◆ Problem statement ◆
The whole of the data is to be duplicated precisely.

◆ Provided records ◆

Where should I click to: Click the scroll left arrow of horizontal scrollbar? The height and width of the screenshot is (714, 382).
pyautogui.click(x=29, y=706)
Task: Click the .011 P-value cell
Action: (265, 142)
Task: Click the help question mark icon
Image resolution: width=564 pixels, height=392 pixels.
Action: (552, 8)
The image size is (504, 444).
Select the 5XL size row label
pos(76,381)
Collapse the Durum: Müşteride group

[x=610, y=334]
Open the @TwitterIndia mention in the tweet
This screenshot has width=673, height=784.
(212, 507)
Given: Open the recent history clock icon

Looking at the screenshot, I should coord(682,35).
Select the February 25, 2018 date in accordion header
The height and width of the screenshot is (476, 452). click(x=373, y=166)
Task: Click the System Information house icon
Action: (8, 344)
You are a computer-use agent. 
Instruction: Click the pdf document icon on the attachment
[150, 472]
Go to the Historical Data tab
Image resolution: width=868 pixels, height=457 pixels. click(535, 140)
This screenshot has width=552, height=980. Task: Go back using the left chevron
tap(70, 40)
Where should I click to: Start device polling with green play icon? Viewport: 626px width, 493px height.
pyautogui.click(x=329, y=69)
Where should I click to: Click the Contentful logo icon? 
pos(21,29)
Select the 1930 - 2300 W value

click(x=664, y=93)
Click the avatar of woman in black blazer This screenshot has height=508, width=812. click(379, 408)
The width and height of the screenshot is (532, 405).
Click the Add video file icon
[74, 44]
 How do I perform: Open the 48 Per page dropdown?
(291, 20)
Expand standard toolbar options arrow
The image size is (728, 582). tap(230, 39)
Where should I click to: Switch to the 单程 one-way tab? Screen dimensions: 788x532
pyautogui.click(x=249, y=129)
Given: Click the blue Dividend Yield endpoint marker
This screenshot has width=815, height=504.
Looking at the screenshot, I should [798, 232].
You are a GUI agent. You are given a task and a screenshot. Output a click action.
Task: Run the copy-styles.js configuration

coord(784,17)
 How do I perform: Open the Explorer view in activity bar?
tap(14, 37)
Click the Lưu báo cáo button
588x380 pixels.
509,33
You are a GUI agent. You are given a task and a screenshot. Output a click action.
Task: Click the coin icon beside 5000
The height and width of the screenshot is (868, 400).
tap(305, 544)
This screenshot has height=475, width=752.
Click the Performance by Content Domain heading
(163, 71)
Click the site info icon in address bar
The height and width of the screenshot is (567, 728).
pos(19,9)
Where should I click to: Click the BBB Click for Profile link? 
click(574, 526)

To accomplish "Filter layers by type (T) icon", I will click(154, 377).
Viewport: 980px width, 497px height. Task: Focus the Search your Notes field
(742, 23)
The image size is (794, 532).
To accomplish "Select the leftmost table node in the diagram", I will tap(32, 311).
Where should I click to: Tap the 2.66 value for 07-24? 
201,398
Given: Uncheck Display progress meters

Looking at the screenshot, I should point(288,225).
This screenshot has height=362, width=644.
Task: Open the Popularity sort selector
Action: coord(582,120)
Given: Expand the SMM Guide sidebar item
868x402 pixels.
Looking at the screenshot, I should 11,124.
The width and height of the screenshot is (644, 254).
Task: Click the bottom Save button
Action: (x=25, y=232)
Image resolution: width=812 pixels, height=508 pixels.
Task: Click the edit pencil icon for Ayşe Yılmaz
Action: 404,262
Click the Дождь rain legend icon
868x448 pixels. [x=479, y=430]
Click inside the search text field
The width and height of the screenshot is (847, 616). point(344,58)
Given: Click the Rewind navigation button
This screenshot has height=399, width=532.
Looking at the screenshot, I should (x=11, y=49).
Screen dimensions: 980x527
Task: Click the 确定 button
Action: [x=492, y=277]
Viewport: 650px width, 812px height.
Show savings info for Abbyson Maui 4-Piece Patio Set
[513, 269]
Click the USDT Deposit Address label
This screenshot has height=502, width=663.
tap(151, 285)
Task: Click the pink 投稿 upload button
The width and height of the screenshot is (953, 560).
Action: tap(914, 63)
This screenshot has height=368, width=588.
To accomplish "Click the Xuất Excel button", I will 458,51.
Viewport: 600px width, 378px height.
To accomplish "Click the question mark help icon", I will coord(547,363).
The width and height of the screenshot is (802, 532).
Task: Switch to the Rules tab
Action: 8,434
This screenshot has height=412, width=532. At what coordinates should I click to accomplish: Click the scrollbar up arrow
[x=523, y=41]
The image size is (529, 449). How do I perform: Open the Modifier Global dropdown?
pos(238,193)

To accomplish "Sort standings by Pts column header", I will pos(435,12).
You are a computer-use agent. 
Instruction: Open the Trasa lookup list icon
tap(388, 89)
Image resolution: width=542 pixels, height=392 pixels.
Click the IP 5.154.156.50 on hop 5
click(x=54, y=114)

◆ Result below ◆
Where should I click to: Click the scroll left arrow of horizontal scrollbar? The height and width of the screenshot is (714, 382).
pyautogui.click(x=29, y=706)
Task: Click the .011 P-value cell
Action: (265, 142)
Task: Click the help question mark icon
Image resolution: width=564 pixels, height=392 pixels.
Action: (552, 8)
The image size is (504, 444).
Select the 5XL size row label
pos(76,381)
Collapse the Durum: Müşteride group

[x=610, y=334]
Open the @TwitterIndia mention in the tweet
This screenshot has width=673, height=784.
(212, 507)
Given: Open the recent history clock icon

Looking at the screenshot, I should coord(682,35).
Select the February 25, 2018 date in accordion header
The height and width of the screenshot is (476, 452). click(x=373, y=166)
Task: Click the System Information house icon
Action: (8, 344)
You are a computer-use agent. 
Instruction: Click the pdf document icon on the attachment
[150, 472]
Go to the Historical Data tab
Image resolution: width=868 pixels, height=457 pixels. click(535, 140)
This screenshot has width=552, height=980. Task: Go back using the left chevron
tap(70, 40)
Where should I click to: Start device polling with green play icon? Viewport: 626px width, 493px height.
pyautogui.click(x=329, y=69)
Where should I click to: Click the Contentful logo icon? 
pos(21,29)
Select the 1930 - 2300 W value

click(x=664, y=93)
Click the avatar of woman in black blazer This screenshot has height=508, width=812. click(379, 408)
The width and height of the screenshot is (532, 405).
Click the Add video file icon
[74, 44]
 How do I perform: Open the 48 Per page dropdown?
(291, 20)
Expand standard toolbar options arrow
The image size is (728, 582). tap(230, 39)
Where should I click to: Switch to the 单程 one-way tab? Screen dimensions: 788x532
pyautogui.click(x=249, y=129)
Given: Click the blue Dividend Yield endpoint marker
This screenshot has width=815, height=504.
Looking at the screenshot, I should [798, 232].
You are a GUI agent. You are given a task and a screenshot. Output a click action.
Task: Run the copy-styles.js configuration

coord(784,17)
 How do I perform: Open the Explorer view in activity bar?
tap(14, 37)
Click the Lưu báo cáo button
588x380 pixels.
509,33
You are a GUI agent. You are given a task and a screenshot. Output a click action.
Task: Click the coin icon beside 5000
The height and width of the screenshot is (868, 400).
tap(305, 544)
This screenshot has height=475, width=752.
Click the Performance by Content Domain heading
(163, 71)
Click the site info icon in address bar
The height and width of the screenshot is (567, 728).
pos(19,9)
Where should I click to: Click the BBB Click for Profile link? 
click(574, 526)

To accomplish "Filter layers by type (T) icon", I will click(154, 377).
Viewport: 980px width, 497px height. Task: Focus the Search your Notes field
(742, 23)
The image size is (794, 532).
To accomplish "Select the leftmost table node in the diagram", I will tap(32, 311).
Where should I click to: Tap the 2.66 value for 07-24? 
201,398
Given: Uncheck Display progress meters

Looking at the screenshot, I should point(288,225).
This screenshot has height=362, width=644.
Task: Open the Popularity sort selector
Action: coord(582,120)
Given: Expand the SMM Guide sidebar item
868x402 pixels.
Looking at the screenshot, I should 11,124.
The width and height of the screenshot is (644, 254).
Task: Click the bottom Save button
Action: (x=25, y=232)
Image resolution: width=812 pixels, height=508 pixels.
Task: Click the edit pencil icon for Ayşe Yılmaz
Action: 404,262
Click the Дождь rain legend icon
868x448 pixels. [x=479, y=430]
Click inside the search text field
The width and height of the screenshot is (847, 616). point(344,58)
Given: Click the Rewind navigation button
This screenshot has height=399, width=532.
Looking at the screenshot, I should (x=11, y=49).
Screen dimensions: 980x527
Task: Click the 确定 button
Action: [x=492, y=277]
Viewport: 650px width, 812px height.
Show savings info for Abbyson Maui 4-Piece Patio Set
[513, 269]
Click the USDT Deposit Address label
This screenshot has height=502, width=663.
tap(151, 285)
Task: Click the pink 投稿 upload button
The width and height of the screenshot is (953, 560).
Action: tap(914, 63)
This screenshot has height=368, width=588.
To accomplish "Click the Xuất Excel button", I will 458,51.
Viewport: 600px width, 378px height.
To accomplish "Click the question mark help icon", I will coord(547,363).
The width and height of the screenshot is (802, 532).
Task: Switch to the Rules tab
Action: 8,434
This screenshot has height=412, width=532. At what coordinates should I click to accomplish: Click the scrollbar up arrow
[x=523, y=41]
The image size is (529, 449). How do I perform: Open the Modifier Global dropdown?
pos(238,193)

To accomplish "Sort standings by Pts column header", I will pos(435,12).
You are a computer-use agent. 
Instruction: Open the Trasa lookup list icon
tap(388, 89)
Image resolution: width=542 pixels, height=392 pixels.
Click the IP 5.154.156.50 on hop 5
click(x=54, y=114)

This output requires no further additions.